# Fingers crossed.......



## FastRich (May 11, 2012)

Got my EA90 Aero back the other day from Easton. It's supposedly been completely re-spoked. Of course the spokes are the same Sapim's it had before. Maybe it was just a bad batch of spokes and these are good to go (trying to be a glass half full guy here). 

I have been on my Fulcrum 7's since the last broken spoke on my Eastons. The Fulcrums are a little heavier, a little stiffer and don't look as bling but through a bunch of training miles, 526miles on RAGBRAI, and a few rides since I got back, they have stood up to some serious abuse and never even flinched! 

I put the EA90's back on my bike but one more broken spoke and those things are down the road for whatever I can get out of them and some Ksyrium SL's are gonna happen.


----------



## Har (Oct 16, 2002)

You need more then your fingers crossed, Easton sucks.

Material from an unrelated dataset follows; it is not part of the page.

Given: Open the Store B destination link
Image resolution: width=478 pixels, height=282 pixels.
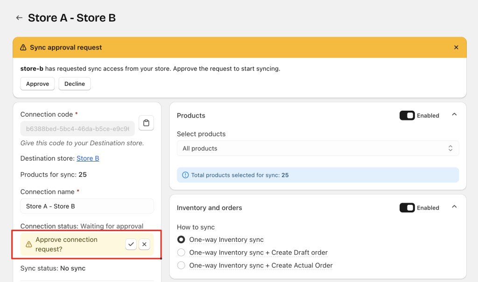Looking at the screenshot, I should point(88,158).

Think about your comment about the bad batch of spokes, I sent EA 90 SLX's back 4 times in 14 months, and when I told Easton no more rebuilds on this set they compromised by downgrading me to EA 90 SL's which broke spokes in less than 3 months. How many bad spokes are in a batch, 2-3 years worth? Go ahead and make your plans for the Ksyrium SL's, your EA90 rebuild won't last, that is a fact. I went with the Kysrium SL’s and these wheels are rock stars. In fact the EA 90 SL didnt even get back to me from Easton before i went and bought the Ksyrium SL's, the day that spoke broke on a brand new set of wheels that Easton had sent me I called Easton got my RA return number shipped the wheel, and the next day i bought the Ksyrium SL's. The rebuilt EA 90 SL is still in the shipping box unopend. Eventually when i get around to it i will try and sell them.


----------